═══ RECORDS TO PROCESS ═══

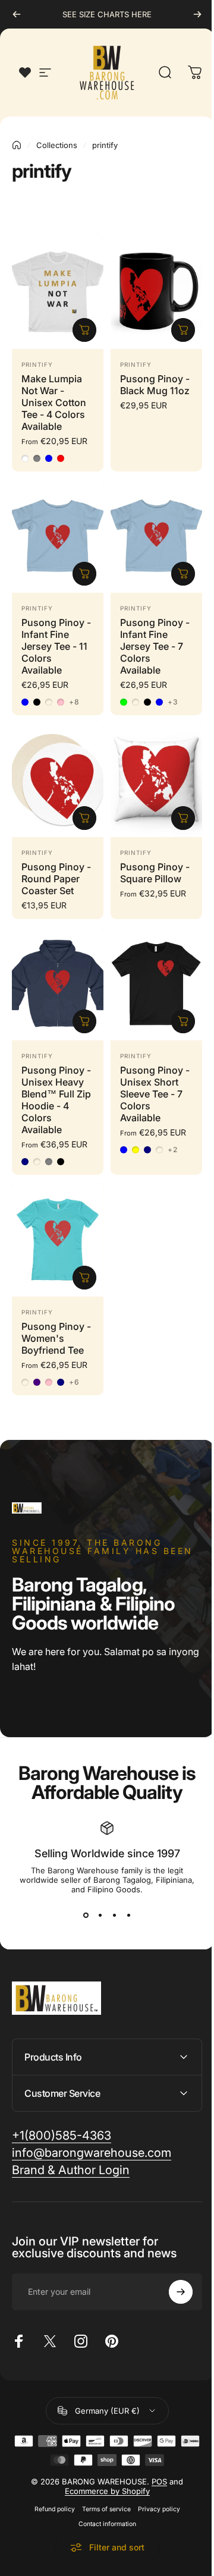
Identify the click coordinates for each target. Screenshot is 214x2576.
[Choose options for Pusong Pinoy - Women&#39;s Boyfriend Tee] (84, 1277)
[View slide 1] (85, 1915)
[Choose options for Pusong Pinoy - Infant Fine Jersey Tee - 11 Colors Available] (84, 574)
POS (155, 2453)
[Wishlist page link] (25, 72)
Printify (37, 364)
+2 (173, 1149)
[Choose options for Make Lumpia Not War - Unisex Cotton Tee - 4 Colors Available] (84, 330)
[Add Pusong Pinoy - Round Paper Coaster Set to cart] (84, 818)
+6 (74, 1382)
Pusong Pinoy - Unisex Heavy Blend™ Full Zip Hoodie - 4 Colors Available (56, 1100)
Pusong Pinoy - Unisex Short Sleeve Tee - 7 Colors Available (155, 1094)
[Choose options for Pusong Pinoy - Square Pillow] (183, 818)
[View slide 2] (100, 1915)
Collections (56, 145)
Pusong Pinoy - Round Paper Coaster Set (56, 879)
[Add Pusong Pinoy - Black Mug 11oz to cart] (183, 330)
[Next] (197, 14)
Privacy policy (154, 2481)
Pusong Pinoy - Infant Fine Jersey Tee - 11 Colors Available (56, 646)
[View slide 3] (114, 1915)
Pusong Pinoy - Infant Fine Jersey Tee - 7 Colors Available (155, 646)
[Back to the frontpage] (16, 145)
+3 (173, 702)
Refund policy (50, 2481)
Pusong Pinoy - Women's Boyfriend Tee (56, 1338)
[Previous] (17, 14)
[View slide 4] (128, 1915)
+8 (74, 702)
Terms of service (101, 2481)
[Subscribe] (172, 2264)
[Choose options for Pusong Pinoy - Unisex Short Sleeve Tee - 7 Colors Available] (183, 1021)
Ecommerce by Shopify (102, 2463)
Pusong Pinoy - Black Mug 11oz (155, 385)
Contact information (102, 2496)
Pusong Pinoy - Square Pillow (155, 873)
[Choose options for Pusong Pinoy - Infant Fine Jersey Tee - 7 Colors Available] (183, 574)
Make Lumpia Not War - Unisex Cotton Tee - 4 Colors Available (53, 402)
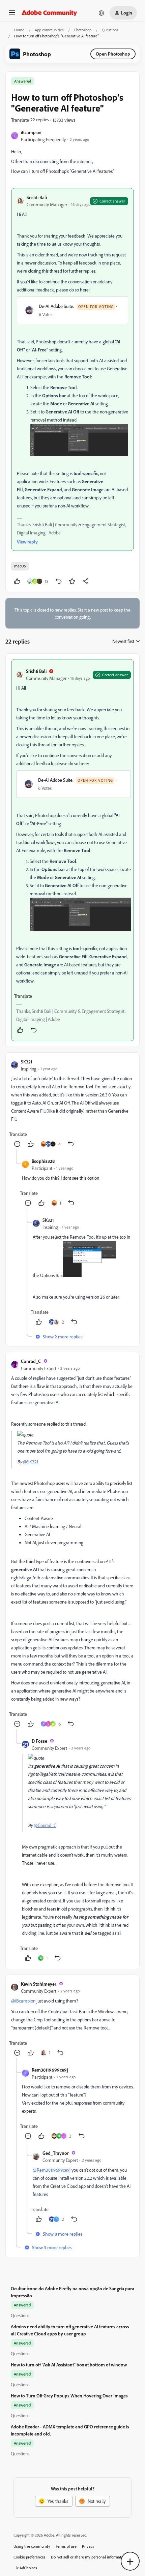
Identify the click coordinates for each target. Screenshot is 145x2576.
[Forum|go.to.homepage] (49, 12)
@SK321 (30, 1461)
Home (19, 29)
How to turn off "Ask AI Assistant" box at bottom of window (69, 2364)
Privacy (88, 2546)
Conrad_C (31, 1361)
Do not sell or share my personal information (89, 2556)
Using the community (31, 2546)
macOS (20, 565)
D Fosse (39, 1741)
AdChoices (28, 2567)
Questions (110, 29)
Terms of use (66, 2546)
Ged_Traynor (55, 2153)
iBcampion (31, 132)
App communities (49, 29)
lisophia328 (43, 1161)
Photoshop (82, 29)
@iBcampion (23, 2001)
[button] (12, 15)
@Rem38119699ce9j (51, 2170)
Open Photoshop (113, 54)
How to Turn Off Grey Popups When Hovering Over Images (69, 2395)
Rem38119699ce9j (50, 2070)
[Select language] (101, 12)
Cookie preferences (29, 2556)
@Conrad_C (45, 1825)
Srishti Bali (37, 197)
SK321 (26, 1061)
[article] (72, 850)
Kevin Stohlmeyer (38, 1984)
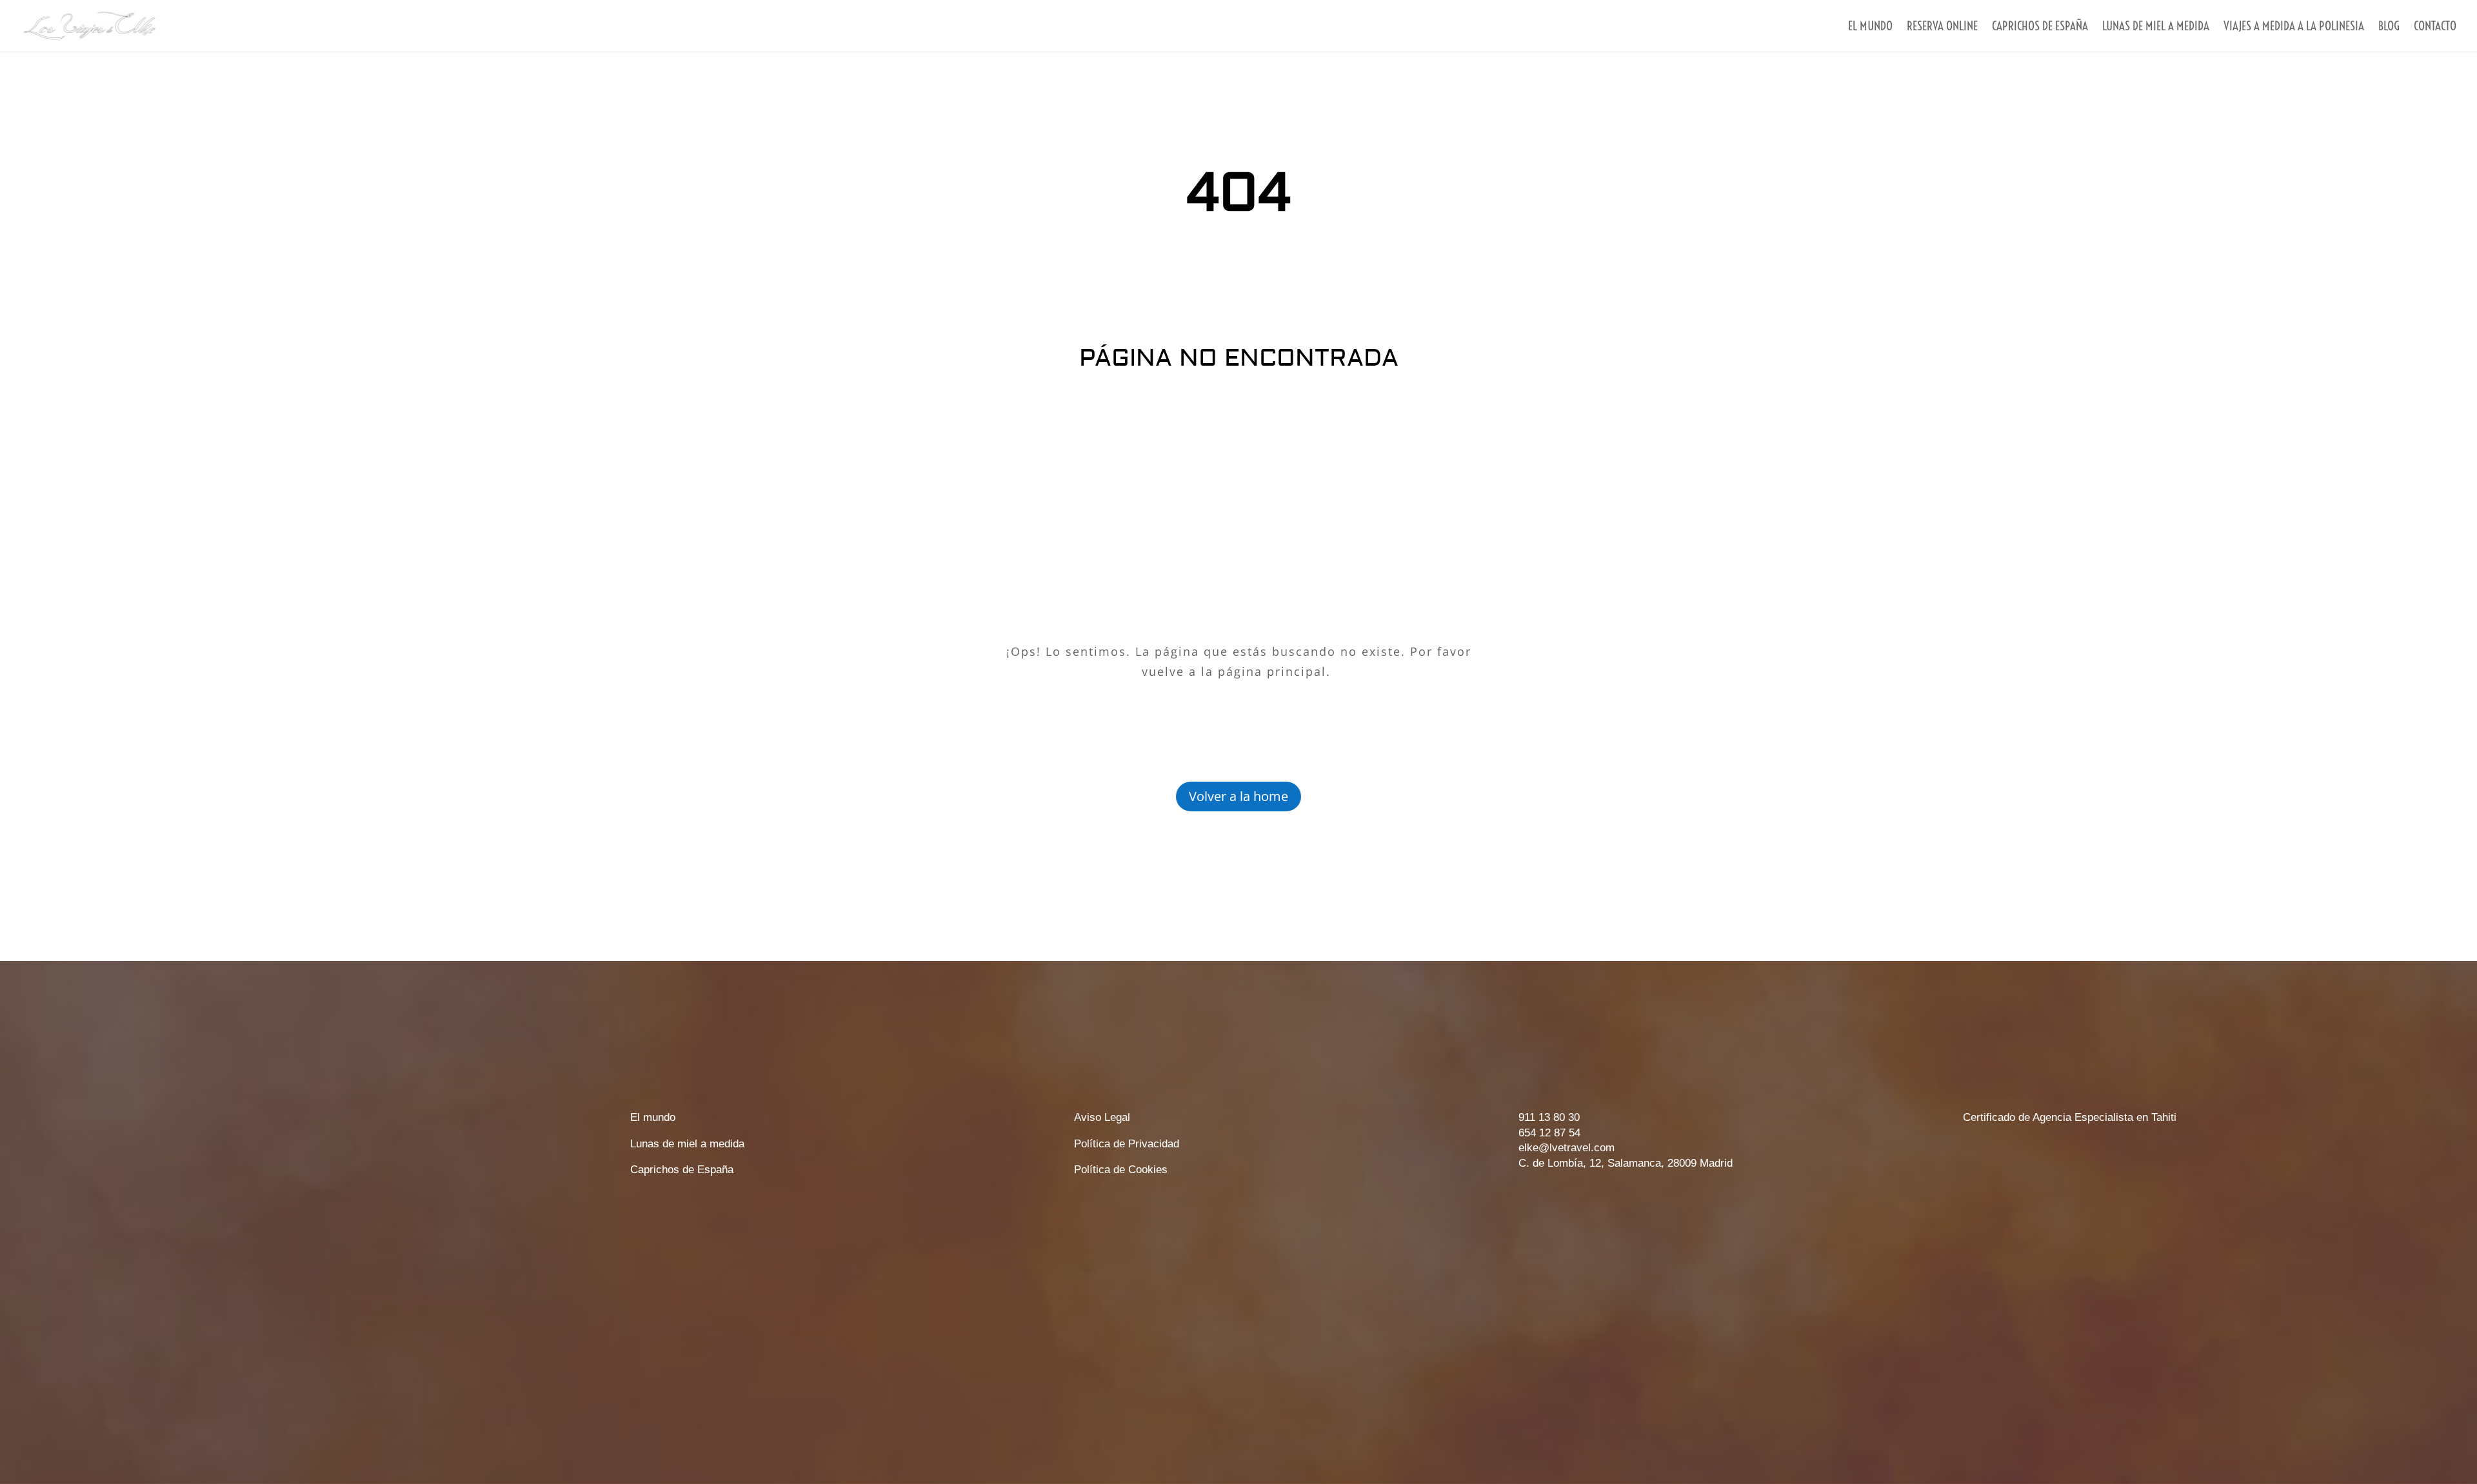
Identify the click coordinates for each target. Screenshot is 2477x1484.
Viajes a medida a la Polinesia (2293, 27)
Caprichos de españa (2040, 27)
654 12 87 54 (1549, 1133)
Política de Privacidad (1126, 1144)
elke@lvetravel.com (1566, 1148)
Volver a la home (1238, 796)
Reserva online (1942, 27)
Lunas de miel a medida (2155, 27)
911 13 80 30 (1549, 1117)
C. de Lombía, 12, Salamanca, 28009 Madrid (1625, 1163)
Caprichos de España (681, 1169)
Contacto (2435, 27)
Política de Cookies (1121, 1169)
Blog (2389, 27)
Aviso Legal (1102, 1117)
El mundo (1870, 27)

═══

__PROBLEM__. Without the pictures, copy out each entry exactly as it stands.

__RESULT__.
Identify the click coordinates for each target. Screenshot is 214x2576.
[Choose options for Pusong Pinoy - Women&#39;s Boyfriend Tee] (84, 1277)
[View slide 1] (85, 1915)
[Choose options for Pusong Pinoy - Infant Fine Jersey Tee - 11 Colors Available] (84, 574)
POS (155, 2453)
[Wishlist page link] (25, 72)
Printify (37, 364)
+2 (173, 1149)
[Choose options for Make Lumpia Not War - Unisex Cotton Tee - 4 Colors Available] (84, 330)
[Add Pusong Pinoy - Round Paper Coaster Set to cart] (84, 818)
+6 (74, 1382)
Pusong Pinoy - Unisex Heavy Blend™ Full Zip Hoodie - 4 Colors Available (56, 1100)
Pusong Pinoy - Unisex Short Sleeve Tee - 7 Colors Available (155, 1094)
[Choose options for Pusong Pinoy - Square Pillow] (183, 818)
[View slide 2] (100, 1915)
Collections (56, 145)
Pusong Pinoy - Round Paper Coaster Set (56, 879)
[Add Pusong Pinoy - Black Mug 11oz to cart] (183, 330)
[Next] (197, 14)
Privacy policy (154, 2481)
Pusong Pinoy - Infant Fine Jersey Tee - 11 Colors Available (56, 646)
[View slide 3] (114, 1915)
Pusong Pinoy - Infant Fine Jersey Tee - 7 Colors Available (155, 646)
[Back to the frontpage] (16, 145)
+3 (173, 702)
Refund policy (50, 2481)
Pusong Pinoy - Women's Boyfriend Tee (56, 1338)
[Previous] (17, 14)
[View slide 4] (128, 1915)
+8 (74, 702)
Terms of service (101, 2481)
[Subscribe] (172, 2264)
[Choose options for Pusong Pinoy - Unisex Short Sleeve Tee - 7 Colors Available] (183, 1021)
Ecommerce by Shopify (102, 2463)
Pusong Pinoy - Black Mug 11oz (155, 385)
Contact information (102, 2496)
Pusong Pinoy - Square Pillow (155, 873)
[Choose options for Pusong Pinoy - Infant Fine Jersey Tee - 7 Colors Available] (183, 574)
Make Lumpia Not War - Unisex Cotton Tee - 4 Colors Available (53, 402)
Identify the click coordinates for each target. Screenshot is 145x2576.
[Forum|go.to.homepage] (49, 12)
@SK321 (30, 1461)
Home (19, 29)
How to turn off "Ask AI Assistant" box at bottom of window (69, 2364)
Privacy (88, 2546)
Conrad_C (31, 1361)
Do not sell or share my personal information (89, 2556)
Using the community (31, 2546)
macOS (20, 565)
D Fosse (39, 1741)
AdChoices (28, 2567)
Questions (110, 29)
Terms of use (66, 2546)
Ged_Traynor (55, 2153)
iBcampion (31, 132)
App communities (49, 29)
lisophia328 (43, 1161)
Photoshop (82, 29)
@iBcampion (23, 2001)
[button] (12, 15)
@Rem38119699ce9j (51, 2170)
Open Photoshop (113, 54)
How to Turn Off Grey Popups When Hovering Over Images (69, 2395)
Rem38119699ce9j (50, 2070)
[Select language] (101, 12)
Cookie preferences (29, 2556)
@Conrad_C (45, 1825)
Srishti Bali (37, 197)
SK321 (26, 1061)
[article] (72, 850)
Kevin Stohlmeyer (38, 1984)
Identify the click coordinates for each target. Screenshot is 2477x1484.
Viajes a medida a la Polinesia (2293, 27)
Caprichos de españa (2040, 27)
654 12 87 54 (1549, 1133)
Política de Privacidad (1126, 1144)
elke@lvetravel.com (1566, 1148)
Volver a la home (1238, 796)
Reserva online (1942, 27)
Lunas de miel a medida (2155, 27)
911 13 80 30 (1549, 1117)
C. de Lombía, 12, Salamanca, 28009 Madrid (1625, 1163)
Caprichos de España (681, 1169)
Contacto (2435, 27)
Política de Cookies (1121, 1169)
Blog (2389, 27)
Aviso Legal (1102, 1117)
El mundo (1870, 27)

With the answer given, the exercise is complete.